Work order:
Take the line that has "The width and" and all the lines that come after it in the records, and write them out again exactly. Add no other line.

Dataset:

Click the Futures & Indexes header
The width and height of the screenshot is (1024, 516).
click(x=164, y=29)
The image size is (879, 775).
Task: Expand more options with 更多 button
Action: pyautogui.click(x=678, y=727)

Exercise result:
The width and height of the screenshot is (1024, 516).
click(x=164, y=29)
The image size is (879, 775).
Task: Expand more options with 更多 button
Action: pyautogui.click(x=678, y=727)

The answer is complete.